693, come regola generale, di sfondo, quella che
all’istituito sono comuni, in quanto applicabili, le norme concernenti la posizione dell’usufruttuario: onde l’obbligo di procedere all’
inventario e di dar
cauzione; quello di provvedere a proprie spese alle
riparazioni ordinarie ed alle straordinarie cagionate dalla trascuranza delle ordinarie; quello di
sopportare i carichi tributari e gli altri oneri gravanti sul reddito o sui frutti.
La diligenza a prestarsi nell’amministrazione e nella conservazione dei beni è quella normale, del buon padre di famiglia.
Peraltro il codice si affretta a precisare che, unitamente al pieno godimento, anche tutta l’amministrazione del cespite deve essere attribuita con sostanziale libertà di azione all’istituito, nel quale si concentra anche la rappresentanza giudiziale della successione, non solo per quanto riguarda l’esercizio ordinario produttivo ed il possesso, ma anche per la proprietà, senza bisogno della chiamata del sostituito (o di una sua speciale rappresentanza) in giudizio. Bisogna ritenersi che, se non l’onere patrimoniale, incomba il dovere sull’istituito di provvedere di sua iniziativa anche alle riparazioni straordinarie, nonché al pagamento dei tributi e dei pesi posti a carico della proprietà, ed in genere a tutte le incombenze che, in un regime di sana amministrazione, farebbero carico al proprietario pieno.
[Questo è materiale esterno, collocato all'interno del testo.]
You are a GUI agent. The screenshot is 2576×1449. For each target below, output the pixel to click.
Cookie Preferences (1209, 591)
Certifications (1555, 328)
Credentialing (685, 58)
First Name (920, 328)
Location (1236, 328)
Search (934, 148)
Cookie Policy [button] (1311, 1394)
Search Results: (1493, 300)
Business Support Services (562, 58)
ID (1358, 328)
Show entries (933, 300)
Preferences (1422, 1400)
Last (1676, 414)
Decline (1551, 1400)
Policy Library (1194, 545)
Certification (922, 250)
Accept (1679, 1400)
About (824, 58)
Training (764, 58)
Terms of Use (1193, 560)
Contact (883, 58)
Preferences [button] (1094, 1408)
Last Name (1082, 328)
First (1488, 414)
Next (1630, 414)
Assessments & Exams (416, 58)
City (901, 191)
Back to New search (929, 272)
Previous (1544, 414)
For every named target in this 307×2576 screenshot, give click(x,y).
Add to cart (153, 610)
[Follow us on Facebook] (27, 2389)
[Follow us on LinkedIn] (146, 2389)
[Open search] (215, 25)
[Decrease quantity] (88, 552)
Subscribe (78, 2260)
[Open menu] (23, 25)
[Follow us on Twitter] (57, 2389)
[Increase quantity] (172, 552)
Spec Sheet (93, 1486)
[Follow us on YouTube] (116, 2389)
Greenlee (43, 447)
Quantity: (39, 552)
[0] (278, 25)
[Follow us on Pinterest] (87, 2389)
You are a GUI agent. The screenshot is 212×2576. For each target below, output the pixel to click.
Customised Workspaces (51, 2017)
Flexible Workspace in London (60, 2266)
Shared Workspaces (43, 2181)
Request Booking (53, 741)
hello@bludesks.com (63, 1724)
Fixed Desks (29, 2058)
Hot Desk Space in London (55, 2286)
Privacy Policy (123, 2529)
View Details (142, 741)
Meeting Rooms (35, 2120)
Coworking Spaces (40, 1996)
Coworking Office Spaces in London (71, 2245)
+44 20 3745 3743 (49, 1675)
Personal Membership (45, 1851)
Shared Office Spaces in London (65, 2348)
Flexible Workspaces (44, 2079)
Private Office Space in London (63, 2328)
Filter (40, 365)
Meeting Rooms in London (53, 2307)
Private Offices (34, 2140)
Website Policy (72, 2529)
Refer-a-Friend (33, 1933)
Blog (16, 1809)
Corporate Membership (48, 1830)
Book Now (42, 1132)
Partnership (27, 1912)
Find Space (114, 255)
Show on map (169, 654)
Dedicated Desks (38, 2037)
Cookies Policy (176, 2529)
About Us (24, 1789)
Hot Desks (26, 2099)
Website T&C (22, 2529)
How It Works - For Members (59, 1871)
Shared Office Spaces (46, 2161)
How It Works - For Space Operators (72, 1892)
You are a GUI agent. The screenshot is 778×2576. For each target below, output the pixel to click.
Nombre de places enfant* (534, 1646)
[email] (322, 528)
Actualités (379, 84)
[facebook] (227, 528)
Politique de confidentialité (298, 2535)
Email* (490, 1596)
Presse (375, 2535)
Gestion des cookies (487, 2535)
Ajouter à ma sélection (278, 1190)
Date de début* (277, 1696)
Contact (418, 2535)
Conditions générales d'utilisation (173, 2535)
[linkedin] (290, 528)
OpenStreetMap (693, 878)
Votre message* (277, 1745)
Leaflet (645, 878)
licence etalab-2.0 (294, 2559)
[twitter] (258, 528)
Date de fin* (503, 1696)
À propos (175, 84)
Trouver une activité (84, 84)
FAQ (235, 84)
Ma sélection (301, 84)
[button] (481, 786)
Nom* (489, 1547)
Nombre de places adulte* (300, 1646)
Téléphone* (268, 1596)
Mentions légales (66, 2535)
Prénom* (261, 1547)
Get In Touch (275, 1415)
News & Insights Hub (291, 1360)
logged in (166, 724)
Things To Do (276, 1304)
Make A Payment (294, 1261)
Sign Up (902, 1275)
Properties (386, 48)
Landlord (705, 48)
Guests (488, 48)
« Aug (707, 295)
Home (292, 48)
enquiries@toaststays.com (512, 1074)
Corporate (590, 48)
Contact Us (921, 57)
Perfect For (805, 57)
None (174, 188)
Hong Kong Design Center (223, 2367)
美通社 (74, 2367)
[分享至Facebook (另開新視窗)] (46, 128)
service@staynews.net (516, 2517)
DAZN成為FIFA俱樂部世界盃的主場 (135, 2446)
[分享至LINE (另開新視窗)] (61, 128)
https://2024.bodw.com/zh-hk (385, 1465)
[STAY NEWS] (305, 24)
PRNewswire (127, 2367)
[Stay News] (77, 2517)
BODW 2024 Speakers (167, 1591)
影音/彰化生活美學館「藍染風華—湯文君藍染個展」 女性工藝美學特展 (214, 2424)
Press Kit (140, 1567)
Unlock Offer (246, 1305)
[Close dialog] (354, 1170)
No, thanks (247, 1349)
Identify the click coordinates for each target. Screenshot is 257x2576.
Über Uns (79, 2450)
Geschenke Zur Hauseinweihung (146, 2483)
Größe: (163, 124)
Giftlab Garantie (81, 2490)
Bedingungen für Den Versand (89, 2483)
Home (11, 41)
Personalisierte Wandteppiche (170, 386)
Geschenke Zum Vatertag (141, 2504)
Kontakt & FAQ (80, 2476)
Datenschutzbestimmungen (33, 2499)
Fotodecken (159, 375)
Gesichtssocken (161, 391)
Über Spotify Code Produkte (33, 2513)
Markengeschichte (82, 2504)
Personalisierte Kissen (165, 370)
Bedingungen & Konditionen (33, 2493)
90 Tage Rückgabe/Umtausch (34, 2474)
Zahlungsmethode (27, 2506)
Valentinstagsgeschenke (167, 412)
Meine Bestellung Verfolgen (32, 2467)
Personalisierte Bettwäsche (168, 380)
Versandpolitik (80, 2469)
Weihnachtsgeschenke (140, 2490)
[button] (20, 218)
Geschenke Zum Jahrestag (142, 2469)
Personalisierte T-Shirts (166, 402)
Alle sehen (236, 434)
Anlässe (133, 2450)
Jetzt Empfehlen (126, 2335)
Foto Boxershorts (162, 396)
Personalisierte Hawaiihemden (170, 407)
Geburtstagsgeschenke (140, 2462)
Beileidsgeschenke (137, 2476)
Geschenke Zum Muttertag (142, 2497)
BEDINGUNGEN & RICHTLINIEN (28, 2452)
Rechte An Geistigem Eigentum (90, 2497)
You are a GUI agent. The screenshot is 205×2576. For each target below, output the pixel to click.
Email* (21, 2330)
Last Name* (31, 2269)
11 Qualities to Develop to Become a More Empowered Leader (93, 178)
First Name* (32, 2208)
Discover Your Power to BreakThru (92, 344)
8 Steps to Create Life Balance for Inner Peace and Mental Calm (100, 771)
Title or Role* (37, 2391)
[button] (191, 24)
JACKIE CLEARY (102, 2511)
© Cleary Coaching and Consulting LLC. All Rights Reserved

D’altra parte, la libertà di amministrazione è stata estesa, con opportuno criterio, anche alla possibilità di compiere innovazioni destinate ad una migliore utilizzazione dei beni.
L’art.
695 porta un'innovazione, nel senso di consentire all’istituito, nei casi di utilità evidente, anche l’
alienazione dei beni verso un più produttivo, idoneo reimpiego, nonché di consentire, con le necessarie cautele, la
costituzione di ipoteche sui beni fedecommissari a garanzia di crediti destinati a miglioramenti e trasformazioni fondiarie. Con tali previsioni si è voluto evitare il pericolo economico della sottrazione di importanti aliquote di beni alle leggi naturali della circolazione, per cui possano pervenire attraverso oculati scambi nelle mani di chi si presenti più idoneo al loro potenziamento produttivo. Parimenti, si sono voluti estendere anche ai beni fedecommissari i benefici del finanziamento creditizio, linfa incrementatrice indispensabile per l’impianto ed il razionale sviluppo di qualsivoglia complessa impresa di produzione e di lavoro. Sarebbe, d’altronde, non equo costringere l’istituito a far fronte a queste spese con soli mezzi propri, posto che esse non profitteranno solamente al primo investito, ma più durevolmente, in senso oggettivo, alla valorizzazione ed all’incremento dei beni, a vantaggio anche della futura generazione.
A prescindere dai crediti ipotecari fondiari di trasformazione e di miglioramento (i quali, siccome profittanti oggettivamente agli immobili, è giusto possano realizzarsi direttamente sul cespite in caso di mancata esazione alla scadenza), l’art. 695 precisa invece come regola generale che i creditori personali dell'istituito non possono agire che sui frutti dei beni formanti oggetto della sostituzione. Si tratta di una disposizione perfettamente ortodossa, in quanto solo il reddito dei beni assegnati, il loro valore di godimento rappresentato dalla periodicità dei frutti, costituiscono beni veri e propri del debitore, assoggettati alla garanzia comune dei creditori, giusta la norma generale di cui all’art. #1949# del vecchio codice del 1865; mentre la proprietà dovrà essere devoluta nella sua integrità ai sostituiti nei quali verrà a concentrarsi in definitiva la successione. D’altra parte, la buona fede dei terzi resta sufficientemente tutelata dalla trascrizione del testamento.